Papa was quiet for a moment. He looked out at the garden, at the perfectly raked gravel and the carefully placed stones and the water that reflected the sky.

“Do you know why I built this garden, Cassie?”

She shook her head.

“Because your grandmother, my mother, she told me that a man should always have a place to fall. Not in front of others. Not where people can see. But a private place. A garden. A room. A quiet moment.” He looked at her with those warm brown eyes that always saw too much. “Everyone falls, mon petit feu d’artifice. The trick is not to never fall. The trick is to have somewhere safe to land.”

“This is your landing place?”

“This is my landing place.”

She leaned against his arm, and he wrapped it around her shoulders.

“Can it be my landing place too?”

“Always, Cassie. For as long as I live and longer. This garden is for every Valentine who needs to fall. For you and your sisters and your children and their children after that.”

“That’s a lot of falling.”

“That is a lot of living. Same thing, really.”

Cassidy’s chest heaved with a sob she couldn’t suppress.

She was in the landing place. But Papa wasn’t here to catch her anymore.

Two years. It had been two years since the hospital. Since the machines stopped beeping. Since everything good in her world collapsed into a hole she still couldn’t climb out of.

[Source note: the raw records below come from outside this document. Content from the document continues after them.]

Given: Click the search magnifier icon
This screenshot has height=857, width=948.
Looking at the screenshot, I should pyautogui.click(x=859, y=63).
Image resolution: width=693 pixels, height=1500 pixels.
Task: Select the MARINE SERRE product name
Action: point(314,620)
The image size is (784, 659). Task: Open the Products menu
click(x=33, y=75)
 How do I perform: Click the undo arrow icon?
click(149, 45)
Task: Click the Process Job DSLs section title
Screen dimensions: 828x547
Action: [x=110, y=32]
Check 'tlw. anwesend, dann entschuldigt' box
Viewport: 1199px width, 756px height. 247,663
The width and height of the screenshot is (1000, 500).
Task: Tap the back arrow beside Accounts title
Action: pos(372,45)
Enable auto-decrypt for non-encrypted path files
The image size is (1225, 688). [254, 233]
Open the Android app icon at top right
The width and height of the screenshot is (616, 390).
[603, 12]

And she was crying over a boy.

How pathetic was that? How absolutely, completely pathetic?

Papa would have known what to say. Papa always knew what to say. He would have sat beside her and made some ridiculous joke about localized weather and she would have laughed and everything would have felt manageable again.

But Papa was gone, and nothing felt manageable, and she was sitting alone in the dark crying over a scholarship kid who remembered some cashier’s name.

A crunch on the gravel path.

Cassidy’s head snapped up. She wiped her face quickly, already composing the verbal destruction she was about to unleash on Isaiah Angelo for following her here, for invading her space, for seeing her like this.

But it wasn’t Isaiah.

Three figures stood at the garden gate. Wine-red hair in varying styles. Purple eyes reflecting the last light of sunset.

Harlow. Vivienne. Sabrina.

Her sisters.

“Go away,” Cassidy said. Her voice came out hoarse. Broken.

Nobody moved.

“I said GO AWAY.”

Harlow was the first to step through the gate. Her fuzzy cat slides made almost no sound on the gravel path. She crossed the garden without hesitation and dropped onto the engawa beside Cassidy.

She didn’t say anything. She just sat.

Vivienne followed, her posture somehow still perfect even as she lowered herself onto the wooden planks with the kind of grace that made Cassidy want to scream. She sat on Cassidy’s other side, close enough that their shoulders almost touched.

Sabrina was last. She drifted across the garden like a ghost, her burgundy dress trailing behind her, and settled at the end of the engawa with her legs dangling over the edge.

The four of them sat in silence.

The koi pond rippled.

The bamboo swayed.

A bird somewhere in the maple tree sang the last notes of its evening song.

“I’m fine,” Cassidy said. “I don’t need whatever this is.”

“Okay.” Harlow’s voice was soft.

More silence.

Cassidy felt another tear escape. She didn’t bother wiping it away.

“He said something.” Vivienne’s voice was quiet. Almost hesitant. “Isaiah. After you left.”

“I don’t care what he said.”

“He said sometimes what people want and what they need are different things.”

Cassidy’s jaw tightened. Of course he did. Of course that infuriating, observant, annoyingly insightful boy would say something like that.

“So you’re here because the help told you to be?”

“We’re here because we wanted to be.” Sabrina’s voice drifted from the end of the engawa. “And because we needed to be. Both things can be true.”

“Since when do you do things anyone needs?”

“Since always. I’m just quiet about it.”